Todos os anos, no dia 22 de maio, milhões de fiéis de todo o mundo reúnem-se para celebrar a festa de Santa Rita de Cássia, uma das santas mais queridas do catolicismo. Conhecida como a padroeira das causas perdidas e dos casos impossíveis, Santa Rita exerce um profundo efeito sobre aqueles que atravessam dificuldades, sofrimento ou situações desesperadas. A sua festa é muito mais do que uma simples comemoração litúrgica: é um momento de esperança, recolhimento, oração intensa e testemunhos de fé.
Uma data fixada no dia da sua morte
A festa de Santa Rita é celebrada a 22 de maio, aniversário da sua morte em 1457, em Cascia, na Úmbria (Itália). Esta escolha está em consonância com a tradição cristã que vê a morte de um santo como o seu «nascimento no céu», ou seja, o momento em que entra na glória de Deus. Este dia é, portanto, vivido como um encontro entre a santa e aqueles que a invocam, uma passagem entre a terra e o céu, um forte laço espiritual que se renova ano após ano.

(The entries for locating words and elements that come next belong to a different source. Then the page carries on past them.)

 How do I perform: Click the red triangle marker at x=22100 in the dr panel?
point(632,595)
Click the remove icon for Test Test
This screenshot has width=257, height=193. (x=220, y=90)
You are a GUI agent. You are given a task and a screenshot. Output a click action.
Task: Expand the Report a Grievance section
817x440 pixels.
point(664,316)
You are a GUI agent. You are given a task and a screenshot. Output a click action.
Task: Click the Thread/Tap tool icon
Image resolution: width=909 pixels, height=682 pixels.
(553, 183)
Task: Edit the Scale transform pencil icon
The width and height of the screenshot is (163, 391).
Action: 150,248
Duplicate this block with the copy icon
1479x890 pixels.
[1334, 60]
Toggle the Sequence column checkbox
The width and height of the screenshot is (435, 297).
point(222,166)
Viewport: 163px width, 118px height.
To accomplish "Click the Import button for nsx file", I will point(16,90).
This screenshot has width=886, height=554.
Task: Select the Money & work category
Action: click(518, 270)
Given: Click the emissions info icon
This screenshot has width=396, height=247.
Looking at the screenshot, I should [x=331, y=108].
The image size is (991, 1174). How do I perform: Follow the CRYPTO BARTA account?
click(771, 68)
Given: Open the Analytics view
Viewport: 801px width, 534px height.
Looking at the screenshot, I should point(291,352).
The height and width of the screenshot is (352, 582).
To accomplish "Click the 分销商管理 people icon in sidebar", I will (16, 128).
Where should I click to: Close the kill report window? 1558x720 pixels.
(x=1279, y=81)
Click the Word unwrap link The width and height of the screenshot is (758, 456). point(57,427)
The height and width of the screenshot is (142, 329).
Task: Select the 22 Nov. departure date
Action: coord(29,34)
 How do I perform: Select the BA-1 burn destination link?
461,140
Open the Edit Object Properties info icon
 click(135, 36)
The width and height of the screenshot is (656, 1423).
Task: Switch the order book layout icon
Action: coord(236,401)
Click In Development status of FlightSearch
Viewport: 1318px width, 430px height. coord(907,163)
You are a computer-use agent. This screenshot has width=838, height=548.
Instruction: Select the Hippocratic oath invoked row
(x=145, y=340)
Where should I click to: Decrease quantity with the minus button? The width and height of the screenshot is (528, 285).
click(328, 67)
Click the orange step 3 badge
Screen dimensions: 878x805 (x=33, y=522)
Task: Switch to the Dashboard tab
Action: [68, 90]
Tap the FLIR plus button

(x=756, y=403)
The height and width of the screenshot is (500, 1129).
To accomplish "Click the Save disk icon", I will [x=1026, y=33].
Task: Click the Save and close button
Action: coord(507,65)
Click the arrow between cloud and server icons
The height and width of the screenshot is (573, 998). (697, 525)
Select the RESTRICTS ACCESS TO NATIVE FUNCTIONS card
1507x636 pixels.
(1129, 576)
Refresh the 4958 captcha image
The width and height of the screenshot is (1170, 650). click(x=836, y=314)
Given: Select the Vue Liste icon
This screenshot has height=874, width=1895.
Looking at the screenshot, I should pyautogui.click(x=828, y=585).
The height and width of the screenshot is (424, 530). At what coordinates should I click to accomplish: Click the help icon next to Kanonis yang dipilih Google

Celebrações em todo o mundo
A festa de Santa Rita não se limita a Cascia, embora esta cidade se torne um importante local de peregrinação nesta ocasião. Multidões de peregrinos acorrem ao seu santuário para assistir a missas, venerar as suas relíquias, rezar e confiar as suas intenções. No dia 22 de maio, uma grande procissão percorre as ruas de Cascia, com rosas abençoadas levadas pelos fiéis, um símbolo dos milagres e da ternura da santa.
Por todo o mundo, igrejas, capelas, paróquias e comunidades organizam novenas, missas especiais e momentos de oração em honra de Santa Rita. Em França, Itália, Espanha, Brasil, Filipinas e África francófona, este dia reúne crentes e famílias num impulso comum de fé.
Ritos específicos da festa: bênção das rosas e das velas
Um dos ritos mais emblemáticos da festa de Santa Rita é a bênção das rosas. Esta tradição comemora o milagre da rosa que ocorreu pouco antes da sua morte: no meio do inverno, quando a natureza estava adormecida, uma rosa desabrochou no jardim da sua infância, realizando o seu último desejo. Desde então, a rosa tornou-se o sinal por excelência da intercessão da santa. No dia 22 de maio, os fiéis levam rosas à igreja para serem abençoadas. Depois, guardam-nas em casa como símbolo de proteção, esperança e oração atendida.
As velas abençoadas nesta ocasião também carregam um forte simbolismo. Elas recordam a luz da fé que Santa Rita conseguiu manter na escuridão da provação e são frequentemente acesas durante o ano em momentos difíceis para reacender a esperança.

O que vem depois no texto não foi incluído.